A vegan diet can be an expensive option if you choose to eat many vegan processed foods, and vegan "fake" meats. But if you stick to the basics it is an extremely economical dietary choice.
I am not a vegan who eats "fake" meats, and looks to recreate vegan forms of traditional foods such as macaroni and cheese, chicken and noodles, etc. I like to eat a whole food, plant based diet and avoid processed foods for the most part.
My weekly staples, and pretty much my shopping list:
ground flax seed
diced canned tomatoes
I sometimes add, cauliflower, broccoli, zucchini squash, and occasionally apples and bananas, and once in while some frozen blueberries. I eat canned beans, pinto, black, or chick, occasionally, and a few times a week some quinoa.
It seems like a small group of foods, but each day I easily hit my protein goal, calcium and iron goals, close to my potassium goal, and average around 50 plus grams of fiber daily. I do take a multi-vitamin each day, B-12 supplement, D3 supplement, and Tumeric Curcumin.
I enjoy my meals, lunch and dinner are always lentils, tomatoes, nutritional yeast, and napa cabbage. I generally eat two servings of kale at lunch time, and two servings of collard greens at dinner time, to this I add some other veggies. I steam my veggies. To save time I cook up a bunch of lentils and keep them in the fridge, they are always ready to go.

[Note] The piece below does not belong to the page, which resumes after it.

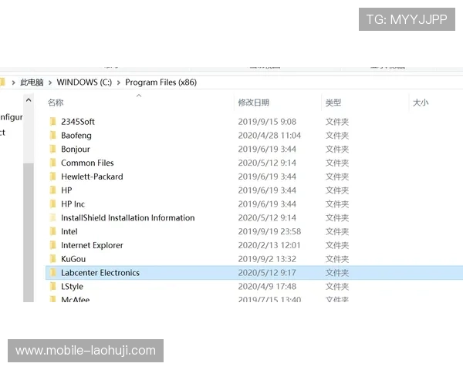The width and height of the screenshot is (463, 370).
Task: Select the LStyle folder icon
Action: pyautogui.click(x=52, y=287)
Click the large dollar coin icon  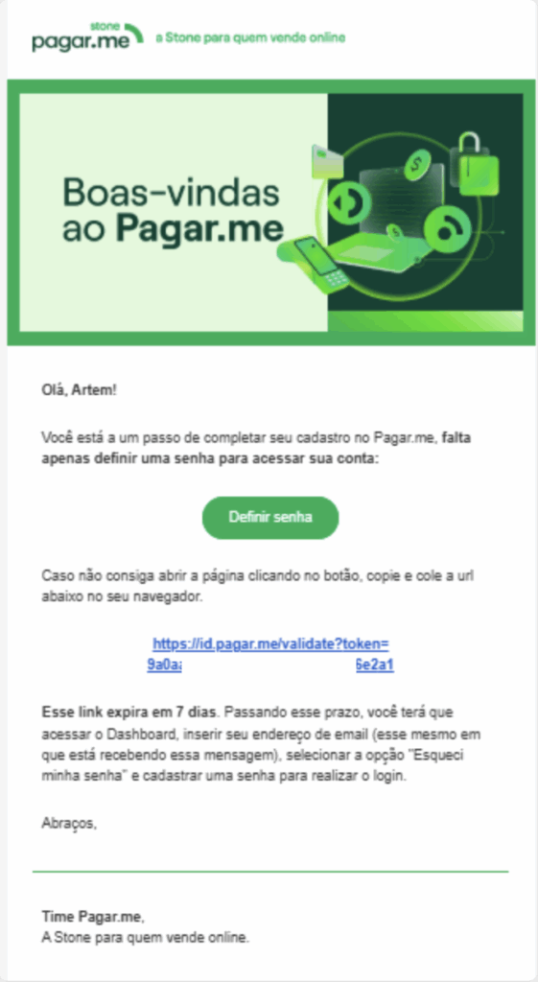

I do not use oil, dressings, vegan spreads, dips etc. as I try to limit my exposure to fat. I do eat a little peanut butter and occasionally some nuts, and I get omega 3's from 2 T flax see I eat with my morning oatmeal.
I have never tried vegan cheese and don't see why I ever will as I simply do not miss it at all, and I was once a cheese addict :)
Meal prep is easy and my meals are filling, satisfying, and nutritious.
I like to drink herbal tea, making sure I have some green tea every day too.